• Problem statement:
Every line below that holds the word "Block" must be listed.

· · ·

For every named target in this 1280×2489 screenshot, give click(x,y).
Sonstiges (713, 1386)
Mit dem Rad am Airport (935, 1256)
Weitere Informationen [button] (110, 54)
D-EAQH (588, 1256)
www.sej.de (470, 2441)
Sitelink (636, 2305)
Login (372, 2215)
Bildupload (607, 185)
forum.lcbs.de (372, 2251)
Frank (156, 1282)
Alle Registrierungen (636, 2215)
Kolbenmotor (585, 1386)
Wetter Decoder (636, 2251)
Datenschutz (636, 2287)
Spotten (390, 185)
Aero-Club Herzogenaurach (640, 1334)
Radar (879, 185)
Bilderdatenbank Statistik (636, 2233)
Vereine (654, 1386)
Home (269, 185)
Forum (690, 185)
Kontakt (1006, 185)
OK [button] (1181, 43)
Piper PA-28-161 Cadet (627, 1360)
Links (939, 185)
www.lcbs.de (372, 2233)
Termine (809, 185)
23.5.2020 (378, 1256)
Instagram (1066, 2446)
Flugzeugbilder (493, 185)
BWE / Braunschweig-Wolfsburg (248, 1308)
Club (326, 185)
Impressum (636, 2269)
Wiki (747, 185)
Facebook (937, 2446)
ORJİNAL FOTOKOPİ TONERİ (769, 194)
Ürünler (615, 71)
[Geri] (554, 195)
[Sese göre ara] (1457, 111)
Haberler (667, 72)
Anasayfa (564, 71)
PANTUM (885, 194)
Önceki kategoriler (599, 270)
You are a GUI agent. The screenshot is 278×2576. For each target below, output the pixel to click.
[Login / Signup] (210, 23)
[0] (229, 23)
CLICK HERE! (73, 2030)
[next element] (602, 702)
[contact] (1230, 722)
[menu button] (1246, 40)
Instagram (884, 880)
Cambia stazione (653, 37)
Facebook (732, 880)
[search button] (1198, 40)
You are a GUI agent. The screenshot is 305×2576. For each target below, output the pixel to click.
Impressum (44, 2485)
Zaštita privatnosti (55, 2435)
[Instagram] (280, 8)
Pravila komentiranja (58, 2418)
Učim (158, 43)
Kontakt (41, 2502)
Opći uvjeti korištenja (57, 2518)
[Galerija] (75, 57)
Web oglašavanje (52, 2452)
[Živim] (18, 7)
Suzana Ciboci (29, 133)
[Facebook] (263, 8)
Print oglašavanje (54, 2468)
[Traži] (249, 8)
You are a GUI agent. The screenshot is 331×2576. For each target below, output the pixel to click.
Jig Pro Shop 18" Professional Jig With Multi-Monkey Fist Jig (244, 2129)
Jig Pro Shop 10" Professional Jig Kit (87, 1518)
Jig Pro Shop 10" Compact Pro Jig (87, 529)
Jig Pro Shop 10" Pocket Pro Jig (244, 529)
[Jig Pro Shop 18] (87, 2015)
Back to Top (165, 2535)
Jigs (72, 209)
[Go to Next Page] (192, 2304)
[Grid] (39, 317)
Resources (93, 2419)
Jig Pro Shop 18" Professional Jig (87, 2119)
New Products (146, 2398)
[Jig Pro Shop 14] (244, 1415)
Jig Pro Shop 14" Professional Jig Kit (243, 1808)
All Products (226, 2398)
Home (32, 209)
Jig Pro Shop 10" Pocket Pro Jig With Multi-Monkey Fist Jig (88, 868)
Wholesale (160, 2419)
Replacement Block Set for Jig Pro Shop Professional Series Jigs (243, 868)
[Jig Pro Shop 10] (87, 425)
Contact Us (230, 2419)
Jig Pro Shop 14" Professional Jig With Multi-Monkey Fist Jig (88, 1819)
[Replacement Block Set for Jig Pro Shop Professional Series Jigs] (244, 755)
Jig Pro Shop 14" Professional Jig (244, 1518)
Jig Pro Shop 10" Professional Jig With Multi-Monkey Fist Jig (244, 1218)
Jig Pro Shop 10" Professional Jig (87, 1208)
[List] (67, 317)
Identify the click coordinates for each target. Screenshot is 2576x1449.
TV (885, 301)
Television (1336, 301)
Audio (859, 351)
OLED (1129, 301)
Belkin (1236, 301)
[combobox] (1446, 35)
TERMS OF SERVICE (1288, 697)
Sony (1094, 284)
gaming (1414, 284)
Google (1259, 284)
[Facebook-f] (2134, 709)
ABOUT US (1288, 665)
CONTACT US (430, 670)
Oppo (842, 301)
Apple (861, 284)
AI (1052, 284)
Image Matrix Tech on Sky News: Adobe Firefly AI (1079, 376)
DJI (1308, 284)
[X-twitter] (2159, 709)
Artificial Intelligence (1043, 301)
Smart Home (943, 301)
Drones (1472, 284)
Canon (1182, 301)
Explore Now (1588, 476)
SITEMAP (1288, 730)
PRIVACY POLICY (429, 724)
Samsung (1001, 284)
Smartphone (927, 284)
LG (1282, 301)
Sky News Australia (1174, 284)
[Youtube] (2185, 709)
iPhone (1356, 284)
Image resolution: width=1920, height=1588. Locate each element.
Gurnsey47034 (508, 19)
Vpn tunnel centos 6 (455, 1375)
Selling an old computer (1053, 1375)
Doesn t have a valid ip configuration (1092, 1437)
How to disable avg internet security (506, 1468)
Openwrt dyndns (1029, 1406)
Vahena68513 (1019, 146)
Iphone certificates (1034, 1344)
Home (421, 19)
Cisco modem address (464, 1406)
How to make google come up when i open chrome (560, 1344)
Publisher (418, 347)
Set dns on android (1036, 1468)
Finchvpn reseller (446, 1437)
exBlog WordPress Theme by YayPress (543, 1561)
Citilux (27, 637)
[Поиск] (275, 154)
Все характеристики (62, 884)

· · ·

• Output of the exercise:
Replacement Block Set for Jig Pro Shop Professional Series Jigs (243, 868)
[Replacement Block Set for Jig Pro Shop Professional Series Jigs] (244, 755)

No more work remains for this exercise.